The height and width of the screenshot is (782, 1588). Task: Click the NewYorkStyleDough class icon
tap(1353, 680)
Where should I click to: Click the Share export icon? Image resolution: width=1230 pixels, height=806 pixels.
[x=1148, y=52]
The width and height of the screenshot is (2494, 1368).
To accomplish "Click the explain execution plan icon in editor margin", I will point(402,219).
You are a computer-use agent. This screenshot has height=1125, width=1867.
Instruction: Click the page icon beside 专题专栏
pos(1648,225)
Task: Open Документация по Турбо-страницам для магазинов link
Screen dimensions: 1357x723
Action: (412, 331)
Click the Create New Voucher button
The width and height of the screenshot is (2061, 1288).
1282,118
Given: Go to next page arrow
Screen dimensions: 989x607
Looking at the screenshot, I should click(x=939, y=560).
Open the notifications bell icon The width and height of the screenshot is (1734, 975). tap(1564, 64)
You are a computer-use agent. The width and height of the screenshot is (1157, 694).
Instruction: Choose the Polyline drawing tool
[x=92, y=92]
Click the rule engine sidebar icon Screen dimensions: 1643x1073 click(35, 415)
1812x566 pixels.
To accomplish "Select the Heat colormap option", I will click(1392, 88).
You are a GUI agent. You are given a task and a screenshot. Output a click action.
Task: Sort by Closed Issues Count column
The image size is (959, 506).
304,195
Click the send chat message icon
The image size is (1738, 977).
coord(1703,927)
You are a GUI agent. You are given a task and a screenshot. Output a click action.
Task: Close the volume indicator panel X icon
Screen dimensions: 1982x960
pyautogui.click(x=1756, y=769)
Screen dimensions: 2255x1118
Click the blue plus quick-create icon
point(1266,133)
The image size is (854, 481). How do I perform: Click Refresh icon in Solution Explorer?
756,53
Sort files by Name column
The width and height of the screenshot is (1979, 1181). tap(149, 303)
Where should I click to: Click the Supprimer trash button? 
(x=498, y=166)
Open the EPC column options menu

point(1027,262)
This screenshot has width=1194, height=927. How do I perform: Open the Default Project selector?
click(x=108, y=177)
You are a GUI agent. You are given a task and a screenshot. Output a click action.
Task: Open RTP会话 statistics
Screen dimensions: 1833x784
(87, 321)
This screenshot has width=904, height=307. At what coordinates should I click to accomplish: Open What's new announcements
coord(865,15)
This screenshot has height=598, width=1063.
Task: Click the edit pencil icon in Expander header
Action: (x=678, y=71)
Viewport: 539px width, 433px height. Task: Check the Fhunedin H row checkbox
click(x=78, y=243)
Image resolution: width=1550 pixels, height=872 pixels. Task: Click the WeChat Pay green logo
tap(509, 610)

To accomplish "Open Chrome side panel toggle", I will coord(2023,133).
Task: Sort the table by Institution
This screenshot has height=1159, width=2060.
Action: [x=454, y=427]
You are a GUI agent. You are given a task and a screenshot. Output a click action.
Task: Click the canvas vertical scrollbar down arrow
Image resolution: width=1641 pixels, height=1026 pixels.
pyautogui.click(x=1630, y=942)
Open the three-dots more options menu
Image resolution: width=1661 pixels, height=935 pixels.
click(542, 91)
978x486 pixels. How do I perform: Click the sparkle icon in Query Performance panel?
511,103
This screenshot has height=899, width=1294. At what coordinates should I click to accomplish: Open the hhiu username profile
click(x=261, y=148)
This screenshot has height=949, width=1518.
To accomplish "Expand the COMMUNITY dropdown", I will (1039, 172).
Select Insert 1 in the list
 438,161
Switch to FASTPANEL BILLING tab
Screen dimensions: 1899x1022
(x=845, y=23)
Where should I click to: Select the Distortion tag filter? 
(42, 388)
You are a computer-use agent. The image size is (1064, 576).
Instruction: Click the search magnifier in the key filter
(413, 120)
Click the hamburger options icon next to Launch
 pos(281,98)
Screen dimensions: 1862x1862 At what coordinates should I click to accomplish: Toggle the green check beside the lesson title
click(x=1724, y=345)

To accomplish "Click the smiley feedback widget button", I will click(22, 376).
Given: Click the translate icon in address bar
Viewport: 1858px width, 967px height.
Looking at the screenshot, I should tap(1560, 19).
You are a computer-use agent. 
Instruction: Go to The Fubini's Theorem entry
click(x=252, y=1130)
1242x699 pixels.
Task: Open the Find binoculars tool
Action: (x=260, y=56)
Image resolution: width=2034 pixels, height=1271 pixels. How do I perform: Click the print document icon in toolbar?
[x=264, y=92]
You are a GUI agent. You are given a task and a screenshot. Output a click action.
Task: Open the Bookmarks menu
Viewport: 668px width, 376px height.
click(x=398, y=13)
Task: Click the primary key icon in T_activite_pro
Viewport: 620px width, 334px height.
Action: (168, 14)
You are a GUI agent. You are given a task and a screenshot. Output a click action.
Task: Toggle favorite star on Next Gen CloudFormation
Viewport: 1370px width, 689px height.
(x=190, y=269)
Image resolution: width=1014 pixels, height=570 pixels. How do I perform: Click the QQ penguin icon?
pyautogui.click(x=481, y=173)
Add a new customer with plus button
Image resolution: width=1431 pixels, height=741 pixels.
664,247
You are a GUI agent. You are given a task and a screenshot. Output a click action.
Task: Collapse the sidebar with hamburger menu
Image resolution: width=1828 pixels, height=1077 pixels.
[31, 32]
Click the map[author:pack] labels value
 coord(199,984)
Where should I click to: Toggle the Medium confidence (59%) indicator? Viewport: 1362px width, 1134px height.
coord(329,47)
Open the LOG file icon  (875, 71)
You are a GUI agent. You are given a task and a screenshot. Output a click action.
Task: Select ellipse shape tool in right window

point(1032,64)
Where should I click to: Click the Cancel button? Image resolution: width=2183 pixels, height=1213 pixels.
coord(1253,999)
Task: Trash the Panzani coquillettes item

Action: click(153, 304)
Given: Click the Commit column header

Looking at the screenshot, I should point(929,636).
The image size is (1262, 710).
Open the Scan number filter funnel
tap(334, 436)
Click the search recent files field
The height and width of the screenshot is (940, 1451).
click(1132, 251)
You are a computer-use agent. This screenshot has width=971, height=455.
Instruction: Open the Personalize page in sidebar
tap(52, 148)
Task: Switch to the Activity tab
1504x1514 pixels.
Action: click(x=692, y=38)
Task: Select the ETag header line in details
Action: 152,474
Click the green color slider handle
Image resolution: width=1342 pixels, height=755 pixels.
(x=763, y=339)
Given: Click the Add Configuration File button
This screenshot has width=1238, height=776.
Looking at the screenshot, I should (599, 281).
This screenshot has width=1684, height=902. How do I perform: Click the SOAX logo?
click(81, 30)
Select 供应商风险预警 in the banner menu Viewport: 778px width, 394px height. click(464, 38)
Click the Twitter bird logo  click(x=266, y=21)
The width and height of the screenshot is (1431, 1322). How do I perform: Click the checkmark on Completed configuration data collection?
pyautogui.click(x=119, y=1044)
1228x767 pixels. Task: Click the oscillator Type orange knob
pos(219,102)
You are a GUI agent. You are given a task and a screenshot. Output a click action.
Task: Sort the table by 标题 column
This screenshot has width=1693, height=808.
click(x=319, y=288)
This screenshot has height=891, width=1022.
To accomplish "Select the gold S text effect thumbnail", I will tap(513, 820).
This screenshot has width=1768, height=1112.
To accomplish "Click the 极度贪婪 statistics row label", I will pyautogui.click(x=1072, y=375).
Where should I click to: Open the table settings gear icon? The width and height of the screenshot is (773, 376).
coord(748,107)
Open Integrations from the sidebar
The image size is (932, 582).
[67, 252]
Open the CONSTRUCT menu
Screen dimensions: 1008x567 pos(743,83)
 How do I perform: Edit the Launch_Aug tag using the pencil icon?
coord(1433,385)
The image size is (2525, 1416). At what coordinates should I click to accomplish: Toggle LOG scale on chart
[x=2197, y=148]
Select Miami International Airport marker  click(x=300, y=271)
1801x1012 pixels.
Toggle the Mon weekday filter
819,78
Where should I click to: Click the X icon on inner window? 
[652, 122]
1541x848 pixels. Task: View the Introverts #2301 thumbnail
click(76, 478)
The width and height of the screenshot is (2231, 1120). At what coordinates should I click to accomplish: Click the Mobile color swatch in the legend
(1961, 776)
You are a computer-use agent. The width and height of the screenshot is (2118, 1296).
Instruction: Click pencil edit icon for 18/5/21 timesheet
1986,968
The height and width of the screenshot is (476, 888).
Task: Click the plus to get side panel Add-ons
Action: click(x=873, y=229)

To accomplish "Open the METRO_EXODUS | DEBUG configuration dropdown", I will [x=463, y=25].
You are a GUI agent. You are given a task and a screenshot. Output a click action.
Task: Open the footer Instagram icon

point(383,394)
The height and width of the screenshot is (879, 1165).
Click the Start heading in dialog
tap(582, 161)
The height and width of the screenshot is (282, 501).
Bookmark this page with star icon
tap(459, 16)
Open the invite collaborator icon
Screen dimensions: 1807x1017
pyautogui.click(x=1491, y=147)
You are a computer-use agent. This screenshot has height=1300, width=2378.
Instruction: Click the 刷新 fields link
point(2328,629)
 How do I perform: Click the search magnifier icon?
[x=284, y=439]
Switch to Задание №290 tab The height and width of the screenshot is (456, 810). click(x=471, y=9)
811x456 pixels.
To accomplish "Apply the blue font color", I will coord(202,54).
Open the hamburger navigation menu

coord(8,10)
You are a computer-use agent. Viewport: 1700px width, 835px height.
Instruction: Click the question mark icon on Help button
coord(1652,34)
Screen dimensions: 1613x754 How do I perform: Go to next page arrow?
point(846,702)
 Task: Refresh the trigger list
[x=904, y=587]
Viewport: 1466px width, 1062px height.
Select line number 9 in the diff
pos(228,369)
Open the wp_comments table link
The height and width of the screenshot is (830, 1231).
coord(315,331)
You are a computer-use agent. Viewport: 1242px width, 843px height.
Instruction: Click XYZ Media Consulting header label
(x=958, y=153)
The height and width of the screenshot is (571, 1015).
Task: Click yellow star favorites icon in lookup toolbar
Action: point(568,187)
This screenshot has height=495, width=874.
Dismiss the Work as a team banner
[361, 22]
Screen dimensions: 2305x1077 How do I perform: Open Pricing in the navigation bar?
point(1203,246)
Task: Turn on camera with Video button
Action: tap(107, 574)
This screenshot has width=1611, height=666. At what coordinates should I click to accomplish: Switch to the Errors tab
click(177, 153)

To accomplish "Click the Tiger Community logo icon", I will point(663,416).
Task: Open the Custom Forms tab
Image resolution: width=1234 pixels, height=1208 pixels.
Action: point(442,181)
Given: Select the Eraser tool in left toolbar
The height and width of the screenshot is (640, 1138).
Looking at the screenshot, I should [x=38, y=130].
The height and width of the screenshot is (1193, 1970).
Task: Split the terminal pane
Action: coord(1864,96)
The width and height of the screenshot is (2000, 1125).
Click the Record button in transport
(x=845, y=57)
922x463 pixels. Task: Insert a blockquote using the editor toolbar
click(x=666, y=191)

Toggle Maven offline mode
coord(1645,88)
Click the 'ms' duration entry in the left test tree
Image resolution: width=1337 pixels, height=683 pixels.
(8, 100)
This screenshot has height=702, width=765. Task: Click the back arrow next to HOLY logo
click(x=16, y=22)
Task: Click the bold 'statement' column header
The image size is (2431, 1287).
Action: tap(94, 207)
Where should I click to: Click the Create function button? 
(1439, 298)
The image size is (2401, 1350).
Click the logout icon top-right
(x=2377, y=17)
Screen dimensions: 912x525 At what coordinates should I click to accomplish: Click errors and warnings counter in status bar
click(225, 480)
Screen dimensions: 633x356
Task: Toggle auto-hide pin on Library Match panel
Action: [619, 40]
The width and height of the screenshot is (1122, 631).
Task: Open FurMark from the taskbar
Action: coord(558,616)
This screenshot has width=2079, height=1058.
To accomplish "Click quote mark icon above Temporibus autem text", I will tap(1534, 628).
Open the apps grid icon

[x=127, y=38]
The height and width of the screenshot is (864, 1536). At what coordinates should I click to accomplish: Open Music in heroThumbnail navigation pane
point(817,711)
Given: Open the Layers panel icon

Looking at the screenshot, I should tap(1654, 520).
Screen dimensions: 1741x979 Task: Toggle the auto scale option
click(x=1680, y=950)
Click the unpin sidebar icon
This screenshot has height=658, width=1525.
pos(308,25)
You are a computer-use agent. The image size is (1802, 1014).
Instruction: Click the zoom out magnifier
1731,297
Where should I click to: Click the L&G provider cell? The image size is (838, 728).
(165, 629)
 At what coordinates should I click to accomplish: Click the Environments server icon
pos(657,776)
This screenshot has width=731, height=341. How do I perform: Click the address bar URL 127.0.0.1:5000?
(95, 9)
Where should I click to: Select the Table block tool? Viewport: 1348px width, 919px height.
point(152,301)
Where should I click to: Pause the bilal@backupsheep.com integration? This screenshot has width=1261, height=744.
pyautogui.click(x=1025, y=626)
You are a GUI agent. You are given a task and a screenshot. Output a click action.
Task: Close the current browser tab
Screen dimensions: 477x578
────
__TASK DESCRIPTION__. Only the number is needed. Say how many lines of the entries contain "left".

__ANSWER FOR THE TASK__. 2